Mediante una epifanía transmitida por redes sociales, la máxima defensora de las garantías individuales reveló el gran misterio de la administración pública: el dinero, resulta, puede ser reinvertido si primero se entrega a Hacienda para que este, en un sublime acto de prestidigitación contable, lo reasigne. Los setenta millones de pesos, que yacían ociosos en las arcas de la comisión, serán así transmutados en ayuda para las familias afectadas por el diluvio universal que azota al país.
“Con nuestro trabajo diario y, lo que es más loable, con nuestros propios ahorros —un concepto tan novedoso en el sector público que bien merecería una cátedra—, la CNDH hace su parte”, proclamó Piedra con la solemnidad de quien acaba de descubrir el fuego. La líder afirmó sentirse “altamente orgullosa” de esta devolución, un gesto que redefine la noción misma de solidaridad institucional: consiste, al parecer, en no gastar lo que ya te habían dado para, en un arranque de generosidad, permitir que otro lo haga.
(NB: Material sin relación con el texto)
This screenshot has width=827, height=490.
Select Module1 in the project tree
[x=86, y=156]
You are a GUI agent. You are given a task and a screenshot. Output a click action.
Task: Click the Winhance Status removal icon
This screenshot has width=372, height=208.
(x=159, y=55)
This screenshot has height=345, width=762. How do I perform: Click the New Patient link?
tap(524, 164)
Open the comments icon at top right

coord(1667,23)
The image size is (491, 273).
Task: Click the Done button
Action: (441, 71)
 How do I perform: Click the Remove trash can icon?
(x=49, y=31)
La comisión, tradicionalmente dedicada a la abstracta tarea de velar por los derechos humanos, ha demostrado así una versatilidad pasmosa. Frente a la catástrofe, no emitió recomendaciones, ni informes, ni pronunciamientos. Optó por la vía más revolucionaria: desprenderse de un recurso que no estaba utilizando. “Nos debemos al pueblo”, declaró, en lo que sin duda es un profundo ejercicio de accountability al revés: en lugar de rendir cuentas sobre lo gastado, se rinden cuentas sobre lo no gastado.
Este monumental acto de desinterés plantea una pregunta existencial para el resto del aparato estatal: ¿y si todas las instituciones hicieran lo mismo? ¿Si devolvieran los sobrantes de sus presupuestos en lugar de inventar nuevos e inescrutables programas? El país se sumiría en una era de prosperidad sin precedentes, financiada enteramente por el dinero que el gobierno ya tenía pero no usaba. Un verdadero milagro de los panes y los peces presupuestarios.